The role of increased MELD-XI score has been recently evaluated for its utility in predicting outcomes in post-LVAD patients. Although creatinine represents a major determinant of the MELD-XI score, in our study a MELD-XI score ≥ 17 was a stronger predictor of severe RD on LVAD support than GFR ≤ 40 ml/min/min2. This suggests that a MELD-XI score is not simply a surrogate for RD but rather a marker of the multiorgan dysfunction in advanced HF and more precisely reflects the patient’s clinical condition. Furthermore, similar to prior studies,21,32 our results demonstrate that elevated MELD-XI score is associated with increased requirement of perioperative blood products and longer time on cardiopulmonary bypass. Our data also showed a significantly higher red blood cell transfusion rate in patients who required RRT after LVAD implantation. Taken together, our study suggests that elevated MELD-XI score may be predictive of postoperative renal failure in the setting of high transfusion requirements and can help identify appropriate candidates for LVAD support.

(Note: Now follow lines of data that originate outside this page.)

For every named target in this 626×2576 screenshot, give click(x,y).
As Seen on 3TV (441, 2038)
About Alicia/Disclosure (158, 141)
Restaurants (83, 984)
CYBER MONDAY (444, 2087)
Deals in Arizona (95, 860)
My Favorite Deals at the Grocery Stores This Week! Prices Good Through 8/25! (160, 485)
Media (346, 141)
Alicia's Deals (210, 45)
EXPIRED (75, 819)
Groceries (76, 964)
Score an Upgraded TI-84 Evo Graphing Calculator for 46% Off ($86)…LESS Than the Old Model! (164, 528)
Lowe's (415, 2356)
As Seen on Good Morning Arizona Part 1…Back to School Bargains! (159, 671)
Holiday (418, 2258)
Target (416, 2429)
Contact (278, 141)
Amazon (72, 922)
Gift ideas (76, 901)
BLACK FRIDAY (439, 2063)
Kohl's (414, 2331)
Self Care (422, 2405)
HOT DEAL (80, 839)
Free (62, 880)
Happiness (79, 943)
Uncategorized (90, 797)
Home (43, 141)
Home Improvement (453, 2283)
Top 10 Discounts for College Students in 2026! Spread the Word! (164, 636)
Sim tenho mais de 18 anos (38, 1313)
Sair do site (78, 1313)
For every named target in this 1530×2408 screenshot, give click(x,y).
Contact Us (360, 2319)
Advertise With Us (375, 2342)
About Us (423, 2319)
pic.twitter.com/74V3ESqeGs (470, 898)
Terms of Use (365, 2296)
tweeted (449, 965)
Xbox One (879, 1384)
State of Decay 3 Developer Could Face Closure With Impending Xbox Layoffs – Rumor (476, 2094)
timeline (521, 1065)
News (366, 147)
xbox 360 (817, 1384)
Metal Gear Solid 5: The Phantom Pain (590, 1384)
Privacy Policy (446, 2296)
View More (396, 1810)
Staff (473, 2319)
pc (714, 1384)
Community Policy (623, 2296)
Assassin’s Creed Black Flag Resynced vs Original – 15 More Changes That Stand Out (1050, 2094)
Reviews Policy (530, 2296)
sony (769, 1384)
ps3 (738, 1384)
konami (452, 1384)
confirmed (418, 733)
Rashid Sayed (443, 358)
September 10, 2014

In our study, 20% of patients with bGFR ≤ 40 ml/min/1.73 m2 and 7% of patients with bGFR > 40 ml/min/1.73 m2 required RRT after LVAD implantation. Topkara et al.33 reported poor survival of post-LVAD RRT patients with a 1 year mortality rate of 56.8%. Our study showed extremely poor survival because of early mortality: 47% at 1 month, and median survival time for the post-LVAD RRT patients in our study was only 26 days. Interestingly, patients who experienced clinical stabilization after the LVAD implantation had subsequent survival similar to nondialyzed patients (Figure 3).
This study was a retrospective analysis of prospectively collected data. Our bGFR ≤ 40 patients were carefully evaluated and those with significant renal failure because of intrinsic renal disease were not selected for LVAD; therefore, this finding cannot be interpolated to HF patients with severe renal failure.
This study demonstrated that carefully selected patients with advanced HF and GFR ≤ 40 ml/min/1.73 m2 secondary to cardiorenal syndrome can benefit from LVAD support. In the patient without severe RD at baseline, kidney function did not decline and remained similar to the pre-LVAD value during 1 year follow-up. Significant preexisting TR and advanced end organ dysfunction reflected by a MELD score ≥ 17 can identify patients at increased risk for poor kidney function after LVAD implantation. Additional research is needed to refine patient selection for advanced HF treatment with LVAD in this critically ill patient population.